Statement by Ambassador Bhagwant S. Bishnoi, Deputy...
Statement by Ambassador Bhagwant S. Bishnoi, Deputy Permanent Representative, on Agenda Item 130 'Global awareness of the tragedies of irregular migrants in the Mediterranean basin with specific emphasis on Syrian asylum seekers' at the United Nations General Assembly on November 23, 2015
We thank you for convening this debate and giving the matter the attention it deserves. We also thank UNHCR for the report A/70/12.
At the outset, my delegation wishes to commend the leadership of the High Commissioner for refugees Mr. Antonio Guterres whose guidance, spanning over 10 years, has ensured that interests of refugees are given due protection. I also take this opportunity to welcome the election of Mr. Filippo Grandi as the next United Nations High Commissioner for Refugees and assure him of our fullest support. We are confident that the vast experience and deep understanding he brings will be extremely useful in handling refugee challenges in a humane and dignified manner.
It has been noted by the High Commissioner for Refugees that the numbers have never been as staggering as now since the Second World War, with some 60 million displaced as a result of war and persecution. Nearly 20 million are refugees, just over half of them children. No less poignant is the number of 4,300 lives lost crossing the Mediterranean last year and more than 3,511 in this year alone. The Mediterranean is truly the most dangerous border crossing in the world. It is also a fact that refugee crisis may be here to stay with us for a while. It is truly a humanitarian crisis of exceptional proportions. The moral implications of the manner in which we handle it will be equally significant.

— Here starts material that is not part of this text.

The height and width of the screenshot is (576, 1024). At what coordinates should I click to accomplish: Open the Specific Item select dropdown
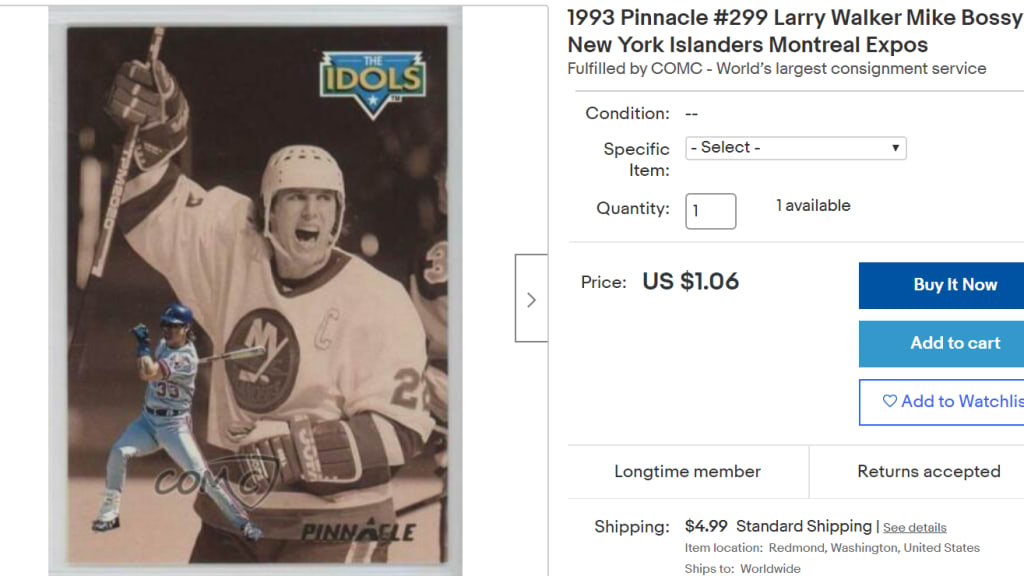tap(795, 148)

We need to deal the issue of refugees in accordance with the 1951 Refugee Convention and 1963 Refugee Protocol
In order to put the things in perspective, please allow me to highlight the statement of the High Commissioner for Refugees Mr. Antonio Guterres of 4th September 2015 where he mentions:
This is primarily a refugee crisis, not only a migration phenomenon. The vast majority of those arriving in Greece come from conflict zones like Syria, Iraq or Afghanistan and are simply running for their lives. All people on the move in these tragic circumstances deserve to see their human rights and dignity fully respected, independently of their legal status. But we cannot forget the particular responsibility all states have vis a vis refugees, in accordance with international law.

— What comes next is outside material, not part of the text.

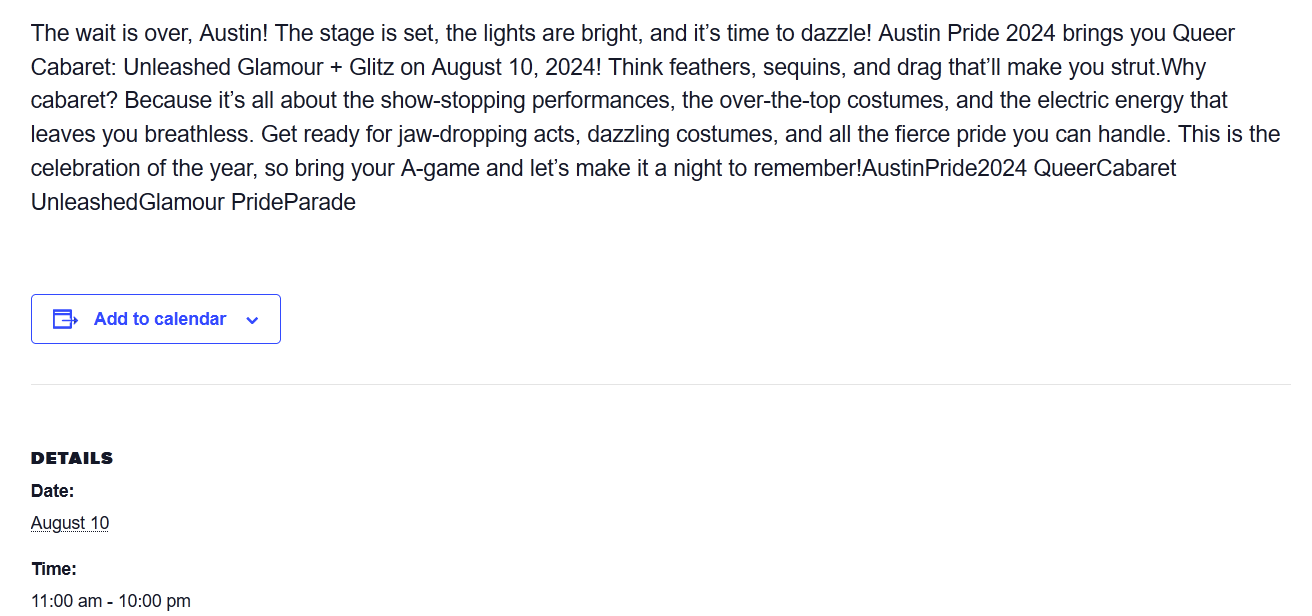Click the Add to calendar label

[x=160, y=319]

Saving lives, providing protection and upholding human dignity cannot but be the first priority. The need is to maintain open borders and not close them. We need to also recognize that tragic deaths at sea are only because of the lack of safe passage. If land routes were available, asylum seekers would not have to take to the sea. We also need to refrain from the temptation of reducing benefits available to asylum seekers in order to discourage them from seeking succour. It is also important that we do not speak the language of racism and xenophobia.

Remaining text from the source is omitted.